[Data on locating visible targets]
------

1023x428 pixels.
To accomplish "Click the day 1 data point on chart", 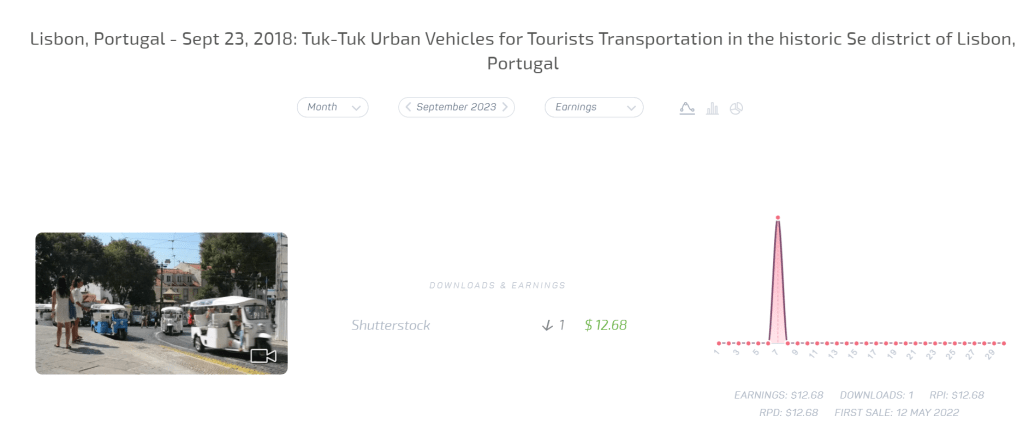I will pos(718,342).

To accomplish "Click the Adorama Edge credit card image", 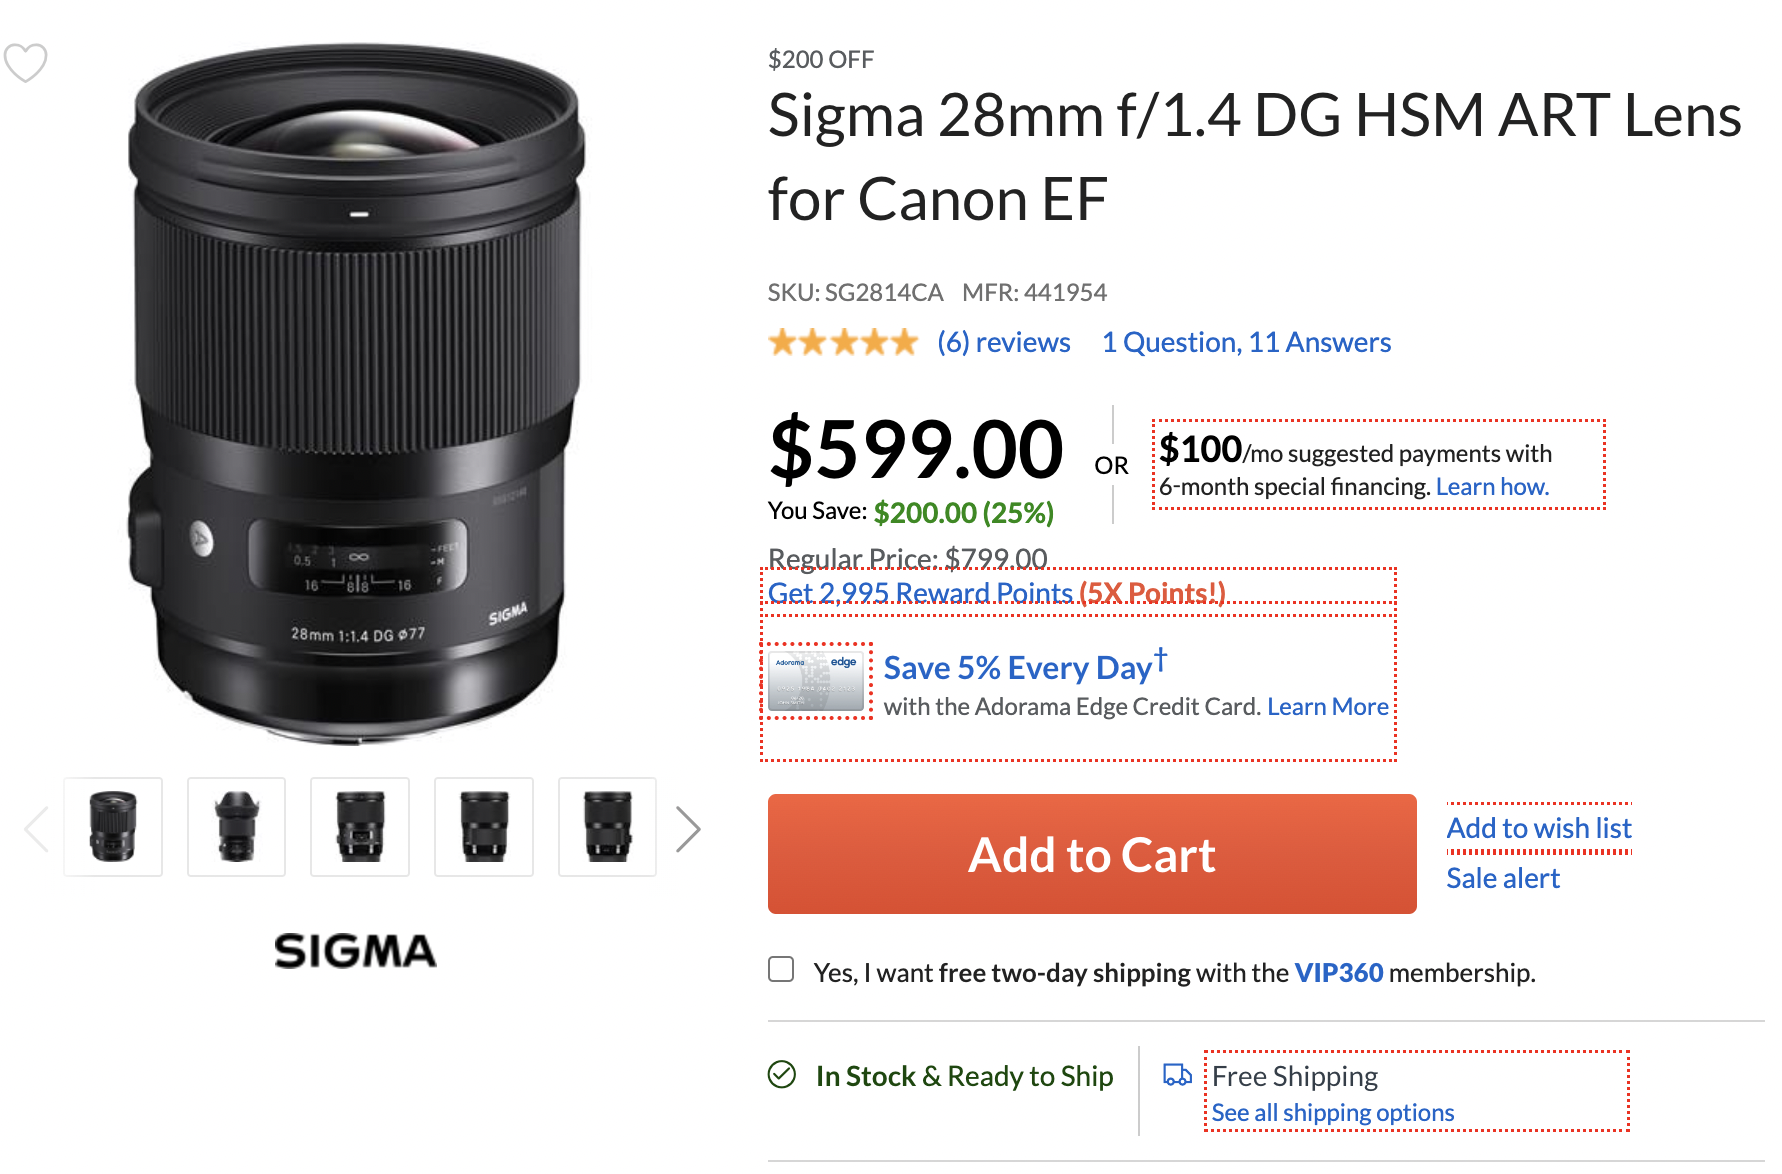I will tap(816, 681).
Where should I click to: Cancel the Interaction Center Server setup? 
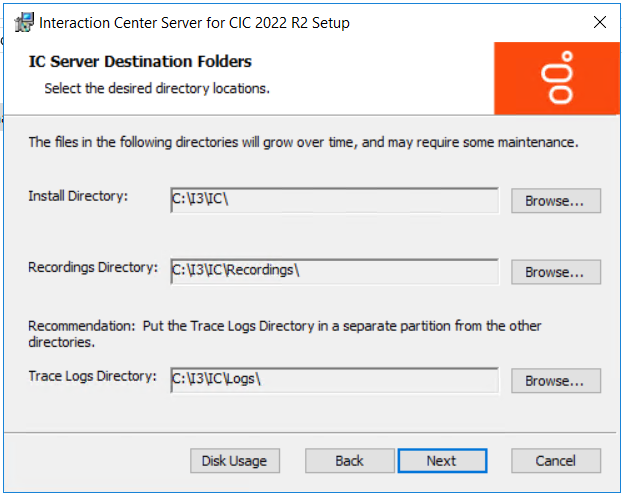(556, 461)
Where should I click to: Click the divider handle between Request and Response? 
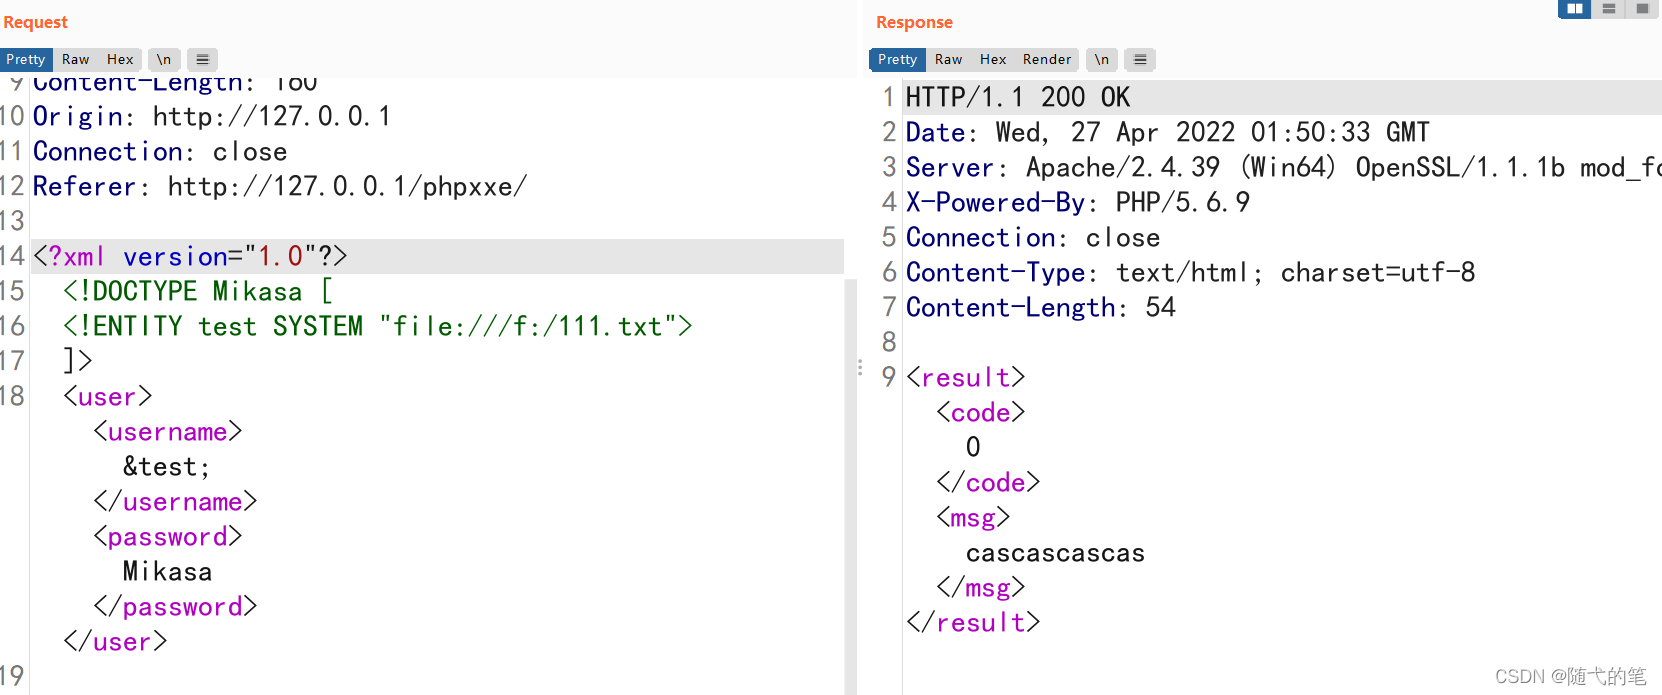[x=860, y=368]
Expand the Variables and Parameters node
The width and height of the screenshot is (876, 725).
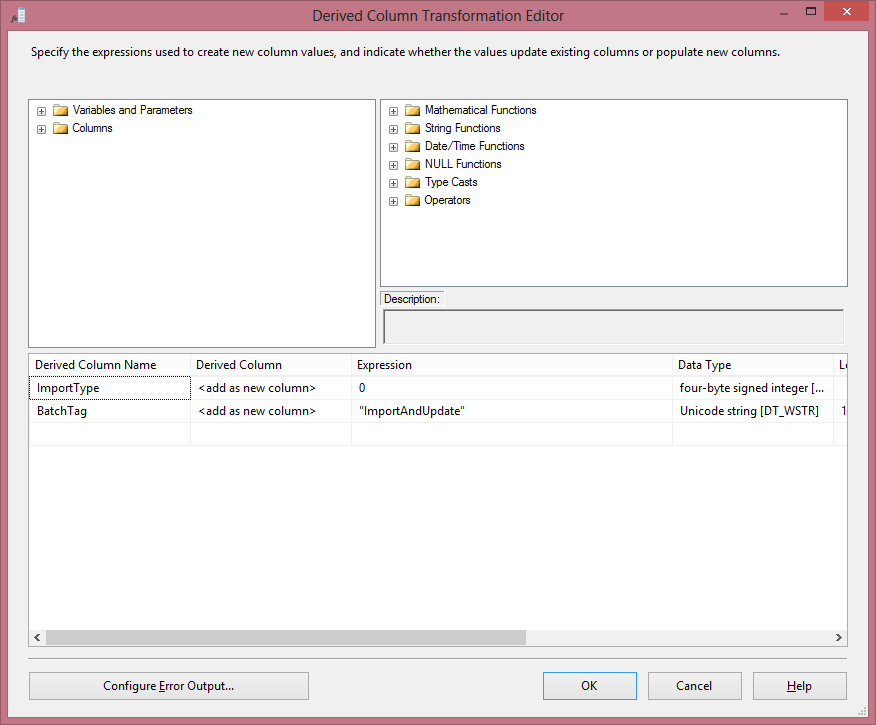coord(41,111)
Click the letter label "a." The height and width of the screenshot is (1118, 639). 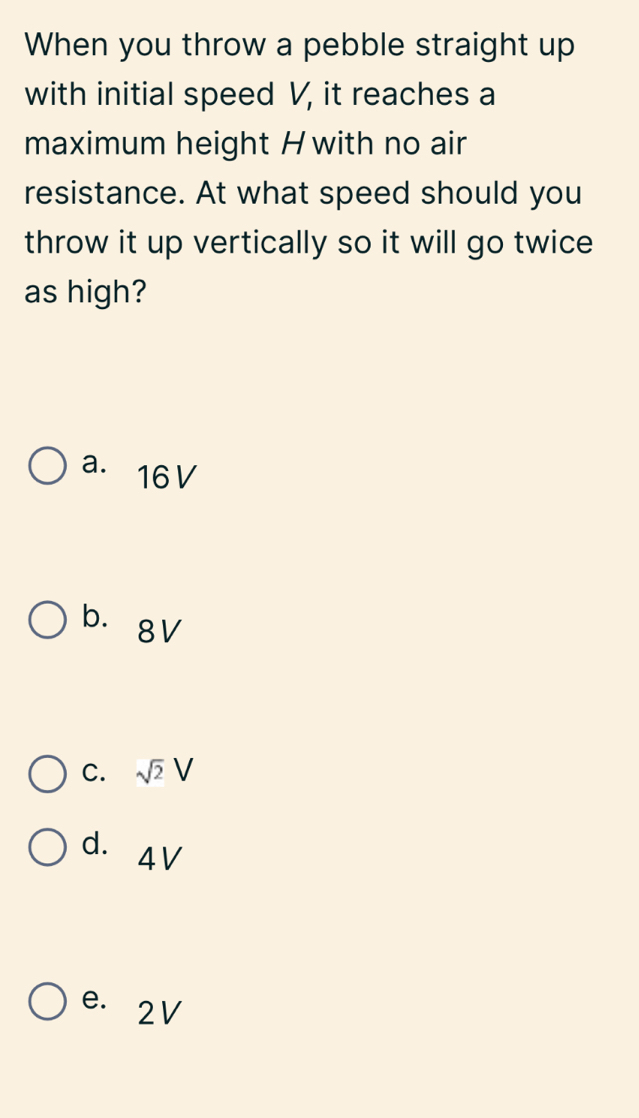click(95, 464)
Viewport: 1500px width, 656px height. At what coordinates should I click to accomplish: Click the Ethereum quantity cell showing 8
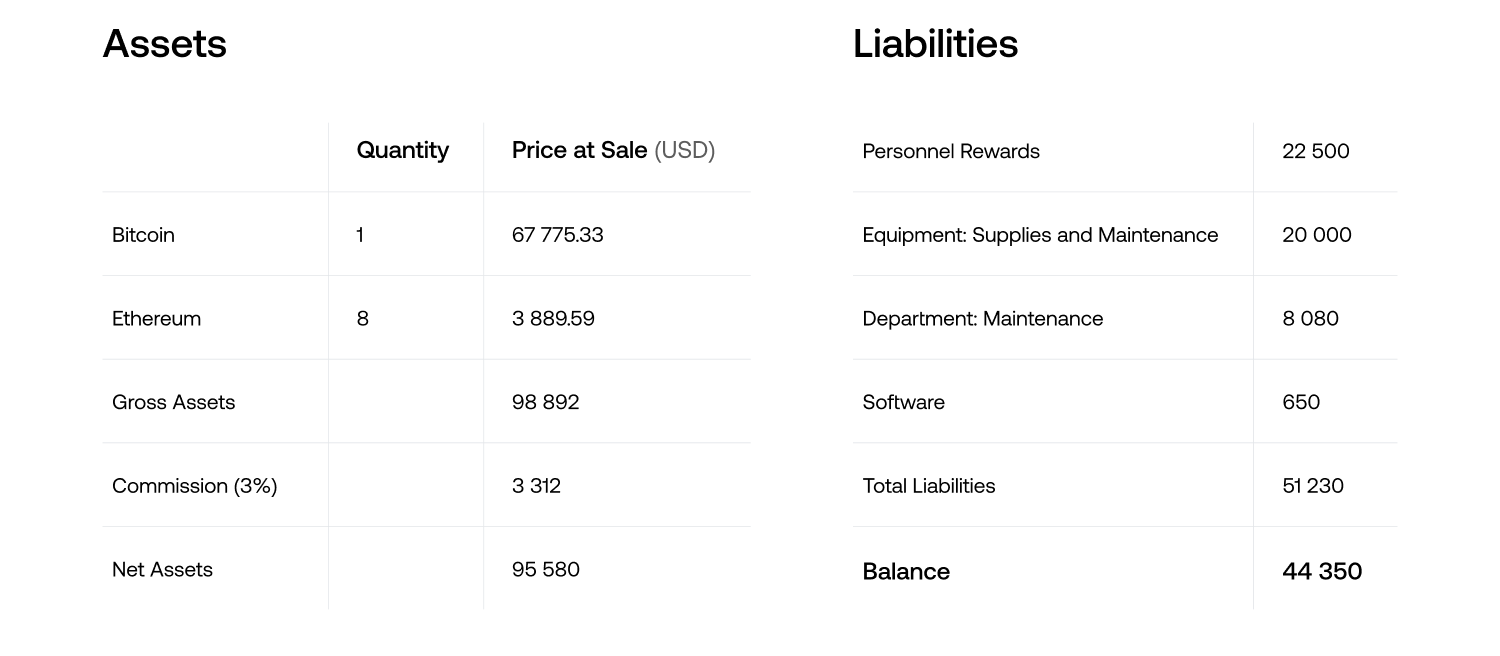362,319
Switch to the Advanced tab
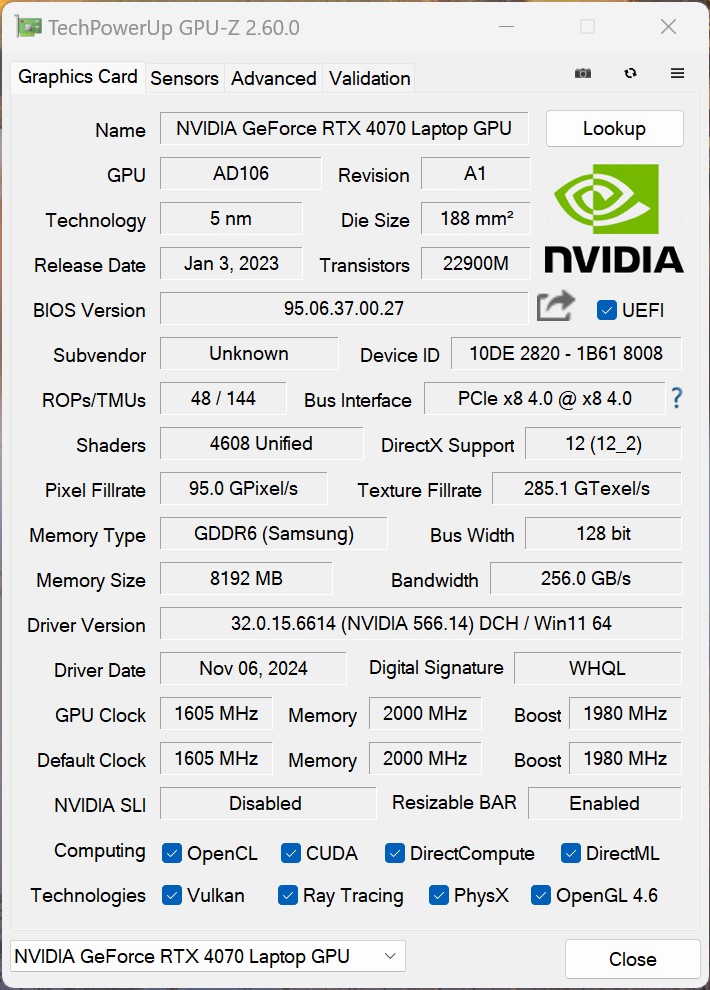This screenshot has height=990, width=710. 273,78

------

REQUIRED WORK | Copy the rows from the one containing "Viewport: 1500px width, 656px" down to the end of the rows, substituting "General" for "Advanced" and leaving everything else unchanged. Leave the pictures out of your answer.

ANSWER TO THE EXERCISE |
Viewport: 1500px width, 656px height. At what coordinates should I click to accomplish: Click the Ethereum quantity cell showing 8
362,319
Switch to the General tab
This screenshot has height=990, width=710. 273,78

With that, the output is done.